How American restaurants make you order what suits them: 9 tricks
Studies show that what you order and how much you eat has little to do with appetite and is due to the powerful influence the restaurant menu has on you. Writes about it Reader's Digest.
Professor Brian Wansink has revealed many of the fascinating strategies that restaurants use to fuel your interest in a particular dish. Learning these tricks and tactics can help you outwit the temptation the next time you come to a restaurant.
They use mouth-watering language
A simple description of the dish “Fried pork loin with whipped mashed potatoes” evokes appetite? This is intentional. In one study, it turned out: when the menu item was described in detail (for example, “Juicy Italian Seafood”, and not “Seafood”), its sales grew by 27%. This carefully crafted technique convinces you not only to buy a dish, but also to enjoy it more.

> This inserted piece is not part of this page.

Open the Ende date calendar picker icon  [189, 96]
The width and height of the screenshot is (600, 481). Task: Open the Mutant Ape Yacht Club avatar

Restaurants use psychology when pricing
The menu does not use decimal fractions and dollar signs. An item labeled “14” will sell better than an item labeled “$ 14,00”. The more numbers, the higher the price, and the “$” sign and the word “dollars” draw attention to the price. Some menus also prefer not to align prices in a straight vertical line, so you have to read each dish and look at the tempting descriptions of dishes, rather than look for the least expensive option.
In addition: the first section of the menu and the beginning of each subsequent section are the main places for expensive snacks, because that is where visitors usually look in the first place. Similarly, products placed above and below the columns have a 25% higher level of sales. Places that customers rarely look at are usually found in the lower left of the menu.
They play with fonts to get attention.
Studies show that people tend to read unusual fonts 42% more often than regular ones. If the product is in bold, most likely the restaurant will want to sell it more (for example, California Lobster will be highlighted more than Children's Mac'nCheese). Customers also pay more attention to dishes with a contrasting font, color or font size that stand out against the main background.
They make the picture perfect
The illustrations, icons, or photographs of dishes are provided for one reason - to induce an appetite. This is basic marketing: consumers pay more attention to illustrated ads. They also prefer color ads to black and white and look at color ads more often and for longer. The same applies to beautiful photographs, whether it's fried cheese with glazed onions or a chocolate dessert.
They tell you which is better
When you see words such as “Chef's recommendation”, “Traditional favorite” or “Home cooking”, the restaurant intentionally tells you that these dishes are popular, often they sell their more profitable products and distract you from orders that don’t help them make more money. This technique is especially popular in gourmet restaurants that refrain from more obvious tactics, such as large fonts or badges.
Restaurants advertise brands
Using brand names in the menu items inspires confidence and creates a certain guarantee for visitors that they will like the dish.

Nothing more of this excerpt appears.